In both that town and Miami, it really doesn’t matter what the colour of the stuff running through your veins is, as long as your money is, of course, green. And just as it is in NYC, in Miami there are quite a few people who live on the streets and walk the trendy areas by day, reminding us that there but for the grace of God go we.

The Epic is one of the trendy places to be in the revitalised, resurging boomtown downtown of Miami, which used to be a graveyard after the tourists fled East Flagler Street as the sun went down.

That is not history, just what I gleaned from the hotel’s well-trained and informative employees, but weekends at the Epic can be, well, epic, if you happen to be at the age when you believe you can conquer more than a bottle of your favourite spirits on Friday and Saturday nights.

Epic’s 80 or 90 storeys include both hotel floors, parking garages and residences at the very top. Built on the water inlet called the Miami River, which flows in through parts of the city, the Epic also has its own moorings for yachts, just in case you sailed in from, let’s say, Bimini, for the weekend.

They don’t know me, and unfortunately have not sponsored this article, so before I move on, I can freely encourage you to stop by this hotel, which is trendy, beautifully appointed and has a great group of people at the ready to asset you, next time you are in Miami for business or pleasure.

For me the Epic seems to be at the heart of the rediscovery of downtown Miami by the trendy set, and I do not use that word in a patronising way. They are the ones who like to go out looking their best and they spend money. They are the builders of tourism in places like Miami and, well, Barbados.

Anyway, speaking of tourism, what is Miami without a visit to South Beach? Well, it is pretty great actually, as I have visited many times without ever going there, but my son showed me around, although it was late and we mainly walked around. I can report that they were playing Hot Hot Hot in one of the bars on the avenue next to the beach, but the conga line I saw did need some work. Make that “rhythm”.

In Miami’s South Beach there exists, I have since ready, the largest collection of functioning and well maintained art deco buildings in the world. Three avenues are something like thirty blocks. It checks all the boxes of superlatives, even if, like me, you are not a great fan, but more of an admirer of this between-World-Wars genre of architecture, which embraced what the machine could do with iron and steel as well as paraded some of history’s iconic images across its concrete and plaster motifs.

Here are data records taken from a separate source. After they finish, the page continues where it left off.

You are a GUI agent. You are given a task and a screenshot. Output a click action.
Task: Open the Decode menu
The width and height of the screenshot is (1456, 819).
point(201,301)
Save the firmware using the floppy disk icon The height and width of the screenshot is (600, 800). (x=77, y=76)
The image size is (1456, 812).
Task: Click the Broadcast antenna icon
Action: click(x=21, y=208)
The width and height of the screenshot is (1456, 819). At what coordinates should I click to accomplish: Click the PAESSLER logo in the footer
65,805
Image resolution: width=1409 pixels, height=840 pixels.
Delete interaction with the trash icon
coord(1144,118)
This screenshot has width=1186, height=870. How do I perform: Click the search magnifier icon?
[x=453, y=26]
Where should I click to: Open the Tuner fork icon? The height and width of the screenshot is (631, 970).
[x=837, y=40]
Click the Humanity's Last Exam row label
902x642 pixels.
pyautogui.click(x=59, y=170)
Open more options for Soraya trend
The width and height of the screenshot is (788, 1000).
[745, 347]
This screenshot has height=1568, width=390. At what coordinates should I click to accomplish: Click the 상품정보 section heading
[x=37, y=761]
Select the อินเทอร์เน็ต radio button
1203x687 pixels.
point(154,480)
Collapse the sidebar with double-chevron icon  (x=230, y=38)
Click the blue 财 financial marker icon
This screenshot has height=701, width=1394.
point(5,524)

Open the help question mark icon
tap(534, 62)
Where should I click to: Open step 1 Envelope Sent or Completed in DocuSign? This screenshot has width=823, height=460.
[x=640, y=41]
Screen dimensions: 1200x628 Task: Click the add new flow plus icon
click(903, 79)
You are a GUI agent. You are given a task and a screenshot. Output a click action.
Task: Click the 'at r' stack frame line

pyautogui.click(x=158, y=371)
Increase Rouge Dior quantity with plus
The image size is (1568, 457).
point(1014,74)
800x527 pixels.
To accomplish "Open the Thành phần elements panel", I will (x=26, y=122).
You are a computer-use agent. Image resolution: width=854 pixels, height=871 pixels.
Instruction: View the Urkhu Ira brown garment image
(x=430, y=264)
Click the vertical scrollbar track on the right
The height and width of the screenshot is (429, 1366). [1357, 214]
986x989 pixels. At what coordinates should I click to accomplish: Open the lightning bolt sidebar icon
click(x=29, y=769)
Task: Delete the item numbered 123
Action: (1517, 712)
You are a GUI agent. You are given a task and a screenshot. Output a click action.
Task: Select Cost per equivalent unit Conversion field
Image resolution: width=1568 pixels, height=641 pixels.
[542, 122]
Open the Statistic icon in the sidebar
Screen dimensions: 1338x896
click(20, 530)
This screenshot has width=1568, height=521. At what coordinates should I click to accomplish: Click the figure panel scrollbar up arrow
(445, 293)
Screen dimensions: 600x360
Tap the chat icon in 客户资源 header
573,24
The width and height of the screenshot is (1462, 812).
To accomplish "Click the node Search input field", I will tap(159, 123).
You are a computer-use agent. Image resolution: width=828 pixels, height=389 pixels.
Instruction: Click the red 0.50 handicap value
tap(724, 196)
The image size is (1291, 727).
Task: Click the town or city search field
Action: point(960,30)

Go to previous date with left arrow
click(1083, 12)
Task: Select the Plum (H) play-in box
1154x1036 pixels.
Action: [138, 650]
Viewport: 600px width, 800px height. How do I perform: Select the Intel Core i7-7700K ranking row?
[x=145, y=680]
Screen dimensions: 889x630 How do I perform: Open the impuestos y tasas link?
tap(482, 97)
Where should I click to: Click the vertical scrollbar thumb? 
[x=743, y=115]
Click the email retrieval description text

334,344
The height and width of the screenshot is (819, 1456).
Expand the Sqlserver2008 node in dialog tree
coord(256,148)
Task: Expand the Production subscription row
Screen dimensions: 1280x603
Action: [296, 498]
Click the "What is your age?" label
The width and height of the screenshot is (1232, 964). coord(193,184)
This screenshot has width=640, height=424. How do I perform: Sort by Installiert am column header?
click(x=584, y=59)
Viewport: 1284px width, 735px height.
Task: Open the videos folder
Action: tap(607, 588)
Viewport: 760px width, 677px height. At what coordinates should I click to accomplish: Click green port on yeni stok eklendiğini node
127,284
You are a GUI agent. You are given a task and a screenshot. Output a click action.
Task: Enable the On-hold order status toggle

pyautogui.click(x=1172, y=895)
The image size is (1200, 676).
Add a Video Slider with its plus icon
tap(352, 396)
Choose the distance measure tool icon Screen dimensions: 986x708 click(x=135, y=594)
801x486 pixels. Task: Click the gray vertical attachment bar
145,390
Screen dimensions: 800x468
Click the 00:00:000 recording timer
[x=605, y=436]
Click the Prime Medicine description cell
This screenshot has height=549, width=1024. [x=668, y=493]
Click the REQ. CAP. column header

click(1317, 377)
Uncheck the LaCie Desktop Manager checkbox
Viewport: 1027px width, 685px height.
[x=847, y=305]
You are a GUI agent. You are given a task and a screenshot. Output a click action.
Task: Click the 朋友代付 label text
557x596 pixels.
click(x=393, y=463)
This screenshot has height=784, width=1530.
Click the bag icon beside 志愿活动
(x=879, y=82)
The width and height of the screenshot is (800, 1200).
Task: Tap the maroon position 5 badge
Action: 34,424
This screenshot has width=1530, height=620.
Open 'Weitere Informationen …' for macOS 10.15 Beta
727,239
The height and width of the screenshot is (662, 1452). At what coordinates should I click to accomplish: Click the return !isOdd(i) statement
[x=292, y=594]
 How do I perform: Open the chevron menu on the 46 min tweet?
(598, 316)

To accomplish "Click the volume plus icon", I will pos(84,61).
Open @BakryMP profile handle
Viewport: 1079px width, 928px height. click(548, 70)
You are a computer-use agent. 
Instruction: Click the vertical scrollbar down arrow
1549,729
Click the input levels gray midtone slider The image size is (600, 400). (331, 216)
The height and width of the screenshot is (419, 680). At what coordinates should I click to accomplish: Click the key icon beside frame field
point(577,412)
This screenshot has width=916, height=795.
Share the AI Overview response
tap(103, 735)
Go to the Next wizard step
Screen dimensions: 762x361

If you want a local (basic) sample of art deco here, check the Globe Cinema. For perhaps the highest-end version, check the Chrysler Building in Manhattan. South Beach is somewhere in between, its buildings much more subtle than the Globe but rarely going past a handful of storeys. Despite whatever may be going on at its famous nightclubs or other establishments, the homogenous architecture of South Beach makes you feel you could walk the sidewalks forever, just absorbing the aesthetic.

On the third street there are family restaurants of all kinds with tables outside until late, so you don’t have to be personally trending yourself to go there and enjoy an evening. The food is reasonably priced and of good quality. And by two in the morning, the police are out routinely rounding up the inebriated who couldn’t make it home by themselves.

I can simply end here by saying: Miami rocks.